**Task:** Among the lines below, keep only those from the one containing "Қоғам (9, 1054)" through the one containing "Schadensmeldung (1117, 989)", and reproduce them exactly.

**Working data:**
"""

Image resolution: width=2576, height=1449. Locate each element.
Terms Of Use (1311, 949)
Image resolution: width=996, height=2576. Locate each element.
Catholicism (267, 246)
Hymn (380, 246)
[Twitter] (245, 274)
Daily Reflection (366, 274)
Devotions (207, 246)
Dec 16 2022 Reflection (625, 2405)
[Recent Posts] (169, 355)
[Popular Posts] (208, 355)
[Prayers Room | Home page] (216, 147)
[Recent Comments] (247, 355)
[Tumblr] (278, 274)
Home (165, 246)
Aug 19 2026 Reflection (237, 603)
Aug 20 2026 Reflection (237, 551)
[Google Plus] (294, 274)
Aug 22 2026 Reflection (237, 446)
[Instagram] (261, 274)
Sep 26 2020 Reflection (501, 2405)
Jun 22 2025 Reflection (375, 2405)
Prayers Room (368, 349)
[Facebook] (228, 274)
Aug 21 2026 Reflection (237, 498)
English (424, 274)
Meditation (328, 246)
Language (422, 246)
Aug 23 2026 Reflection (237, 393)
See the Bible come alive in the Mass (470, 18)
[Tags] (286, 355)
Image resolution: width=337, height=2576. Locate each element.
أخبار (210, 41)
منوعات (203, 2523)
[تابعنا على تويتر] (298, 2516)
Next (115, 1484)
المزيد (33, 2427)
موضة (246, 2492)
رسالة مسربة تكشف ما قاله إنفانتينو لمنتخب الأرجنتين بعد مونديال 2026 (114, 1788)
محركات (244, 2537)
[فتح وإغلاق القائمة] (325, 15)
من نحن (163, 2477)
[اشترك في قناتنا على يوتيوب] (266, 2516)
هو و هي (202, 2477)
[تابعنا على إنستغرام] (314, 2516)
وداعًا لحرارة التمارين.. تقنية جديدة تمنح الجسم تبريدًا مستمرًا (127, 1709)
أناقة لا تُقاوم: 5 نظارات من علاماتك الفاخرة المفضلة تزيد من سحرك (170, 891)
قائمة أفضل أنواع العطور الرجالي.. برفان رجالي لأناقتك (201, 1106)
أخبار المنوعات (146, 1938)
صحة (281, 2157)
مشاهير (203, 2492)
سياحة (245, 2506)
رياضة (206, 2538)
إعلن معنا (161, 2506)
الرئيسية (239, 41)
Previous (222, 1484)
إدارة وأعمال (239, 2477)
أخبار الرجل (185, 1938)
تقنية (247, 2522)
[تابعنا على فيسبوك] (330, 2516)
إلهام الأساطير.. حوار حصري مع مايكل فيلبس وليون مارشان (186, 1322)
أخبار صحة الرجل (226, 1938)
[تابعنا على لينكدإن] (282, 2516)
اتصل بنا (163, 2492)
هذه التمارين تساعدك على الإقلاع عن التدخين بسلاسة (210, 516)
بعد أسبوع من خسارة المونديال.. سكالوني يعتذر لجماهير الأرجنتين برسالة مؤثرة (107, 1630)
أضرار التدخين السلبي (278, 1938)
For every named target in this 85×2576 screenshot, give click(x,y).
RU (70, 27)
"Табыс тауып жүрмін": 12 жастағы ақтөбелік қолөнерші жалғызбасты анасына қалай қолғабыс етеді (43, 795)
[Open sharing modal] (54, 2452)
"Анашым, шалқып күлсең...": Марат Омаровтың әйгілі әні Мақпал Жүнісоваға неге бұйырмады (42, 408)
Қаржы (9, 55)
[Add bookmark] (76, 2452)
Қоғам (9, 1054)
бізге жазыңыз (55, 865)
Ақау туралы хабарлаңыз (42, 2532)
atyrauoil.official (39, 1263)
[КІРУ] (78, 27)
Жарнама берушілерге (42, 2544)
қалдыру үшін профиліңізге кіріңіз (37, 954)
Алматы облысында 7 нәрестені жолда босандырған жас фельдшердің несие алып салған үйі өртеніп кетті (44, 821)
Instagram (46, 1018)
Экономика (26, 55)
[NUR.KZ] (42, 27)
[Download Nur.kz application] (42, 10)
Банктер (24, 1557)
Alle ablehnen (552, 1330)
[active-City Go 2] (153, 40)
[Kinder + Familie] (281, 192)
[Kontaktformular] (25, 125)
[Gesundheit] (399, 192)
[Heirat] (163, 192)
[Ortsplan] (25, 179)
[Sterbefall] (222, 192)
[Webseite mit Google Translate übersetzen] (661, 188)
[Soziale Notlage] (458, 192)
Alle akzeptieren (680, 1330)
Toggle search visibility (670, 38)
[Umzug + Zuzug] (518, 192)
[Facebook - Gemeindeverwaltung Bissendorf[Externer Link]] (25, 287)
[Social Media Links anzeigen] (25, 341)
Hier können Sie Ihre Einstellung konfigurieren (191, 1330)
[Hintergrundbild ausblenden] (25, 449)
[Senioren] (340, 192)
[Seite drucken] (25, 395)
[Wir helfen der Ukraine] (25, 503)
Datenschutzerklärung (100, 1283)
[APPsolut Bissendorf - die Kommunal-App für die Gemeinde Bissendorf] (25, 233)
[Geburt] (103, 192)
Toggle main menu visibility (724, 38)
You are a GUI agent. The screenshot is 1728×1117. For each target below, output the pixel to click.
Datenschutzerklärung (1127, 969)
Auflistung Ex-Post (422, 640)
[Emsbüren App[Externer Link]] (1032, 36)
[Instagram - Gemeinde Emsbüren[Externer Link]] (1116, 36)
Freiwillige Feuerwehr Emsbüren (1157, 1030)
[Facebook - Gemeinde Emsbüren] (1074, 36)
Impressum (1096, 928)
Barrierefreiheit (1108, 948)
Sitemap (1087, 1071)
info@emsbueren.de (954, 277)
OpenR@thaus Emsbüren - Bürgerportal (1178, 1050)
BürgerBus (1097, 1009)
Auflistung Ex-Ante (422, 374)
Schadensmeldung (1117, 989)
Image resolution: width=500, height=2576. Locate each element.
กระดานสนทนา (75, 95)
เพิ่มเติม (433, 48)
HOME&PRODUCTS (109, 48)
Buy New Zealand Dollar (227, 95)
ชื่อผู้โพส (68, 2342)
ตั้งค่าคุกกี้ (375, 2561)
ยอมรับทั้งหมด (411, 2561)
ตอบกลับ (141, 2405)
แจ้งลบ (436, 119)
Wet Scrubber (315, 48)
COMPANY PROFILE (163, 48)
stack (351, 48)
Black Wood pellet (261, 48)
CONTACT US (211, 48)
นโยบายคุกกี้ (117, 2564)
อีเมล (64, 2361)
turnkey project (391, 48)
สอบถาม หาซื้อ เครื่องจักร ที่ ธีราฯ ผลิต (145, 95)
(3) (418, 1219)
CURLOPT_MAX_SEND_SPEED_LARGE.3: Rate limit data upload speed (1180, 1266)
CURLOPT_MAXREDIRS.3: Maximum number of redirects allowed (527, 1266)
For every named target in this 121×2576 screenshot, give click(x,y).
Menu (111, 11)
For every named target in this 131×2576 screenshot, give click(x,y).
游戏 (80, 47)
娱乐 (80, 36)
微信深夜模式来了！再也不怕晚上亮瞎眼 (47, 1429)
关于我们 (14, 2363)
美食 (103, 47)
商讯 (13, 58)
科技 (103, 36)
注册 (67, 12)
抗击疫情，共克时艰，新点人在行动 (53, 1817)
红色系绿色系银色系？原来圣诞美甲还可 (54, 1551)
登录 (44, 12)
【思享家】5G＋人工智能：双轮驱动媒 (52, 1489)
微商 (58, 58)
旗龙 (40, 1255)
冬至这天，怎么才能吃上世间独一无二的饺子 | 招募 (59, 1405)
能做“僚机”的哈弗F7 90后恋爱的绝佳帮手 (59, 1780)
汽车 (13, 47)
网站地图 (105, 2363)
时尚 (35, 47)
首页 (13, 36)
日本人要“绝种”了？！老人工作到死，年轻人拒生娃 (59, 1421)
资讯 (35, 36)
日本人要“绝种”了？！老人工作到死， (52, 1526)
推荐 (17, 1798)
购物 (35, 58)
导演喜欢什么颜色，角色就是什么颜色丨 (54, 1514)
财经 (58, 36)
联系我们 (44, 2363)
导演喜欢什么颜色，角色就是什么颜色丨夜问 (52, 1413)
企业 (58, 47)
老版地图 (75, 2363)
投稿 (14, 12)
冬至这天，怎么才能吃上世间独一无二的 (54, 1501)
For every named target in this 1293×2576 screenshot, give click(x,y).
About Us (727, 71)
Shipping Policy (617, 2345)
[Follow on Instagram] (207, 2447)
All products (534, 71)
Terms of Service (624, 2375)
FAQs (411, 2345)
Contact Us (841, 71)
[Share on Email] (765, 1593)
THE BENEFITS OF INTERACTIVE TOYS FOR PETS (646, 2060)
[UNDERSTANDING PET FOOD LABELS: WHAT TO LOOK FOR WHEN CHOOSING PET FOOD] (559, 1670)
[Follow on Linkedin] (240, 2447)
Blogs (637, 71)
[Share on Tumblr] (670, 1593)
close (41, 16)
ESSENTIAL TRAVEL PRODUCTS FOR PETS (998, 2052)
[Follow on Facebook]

"""

**Completed exercise:**
Қоғам (9, 1054)
бізге жазыңыз (55, 865)
Ақау туралы хабарлаңыз (42, 2532)
atyrauoil.official (39, 1263)
[КІРУ] (78, 27)
Жарнама берушілерге (42, 2544)
қалдыру үшін профиліңізге кіріңіз (37, 954)
Алматы облысында 7 нәрестені жолда босандырған жас фельдшердің несие алып салған үйі өртеніп кетті (44, 821)
Instagram (46, 1018)
Экономика (26, 55)
[NUR.KZ] (42, 27)
[Download Nur.kz application] (42, 10)
Банктер (24, 1557)
Alle ablehnen (552, 1330)
[active-City Go 2] (153, 40)
[Kinder + Familie] (281, 192)
[Kontaktformular] (25, 125)
[Gesundheit] (399, 192)
[Heirat] (163, 192)
[Ortsplan] (25, 179)
[Sterbefall] (222, 192)
[Webseite mit Google Translate übersetzen] (661, 188)
[Soziale Notlage] (458, 192)
Alle akzeptieren (680, 1330)
Toggle search visibility (670, 38)
[Umzug + Zuzug] (518, 192)
[Facebook - Gemeindeverwaltung Bissendorf[Externer Link]] (25, 287)
[Social Media Links anzeigen] (25, 341)
Hier können Sie Ihre Einstellung konfigurieren (191, 1330)
[Hintergrundbild ausblenden] (25, 449)
[Senioren] (340, 192)
[Seite drucken] (25, 395)
[Wir helfen der Ukraine] (25, 503)
Datenschutzerklärung (100, 1283)
[APPsolut Bissendorf - die Kommunal-App für die Gemeinde Bissendorf] (25, 233)
[Geburt] (103, 192)
Toggle main menu visibility (724, 38)
You are a GUI agent. The screenshot is 1728×1117. For each target below, output the pixel to click.
Datenschutzerklärung (1127, 969)
Auflistung Ex-Post (422, 640)
[Emsbüren App[Externer Link]] (1032, 36)
[Instagram - Gemeinde Emsbüren[Externer Link]] (1116, 36)
Freiwillige Feuerwehr Emsbüren (1157, 1030)
[Facebook - Gemeinde Emsbüren] (1074, 36)
Impressum (1096, 928)
Barrierefreiheit (1108, 948)
Sitemap (1087, 1071)
info@emsbueren.de (954, 277)
OpenR@thaus Emsbüren - Bürgerportal (1178, 1050)
BürgerBus (1097, 1009)
Auflistung Ex-Ante (422, 374)
Schadensmeldung (1117, 989)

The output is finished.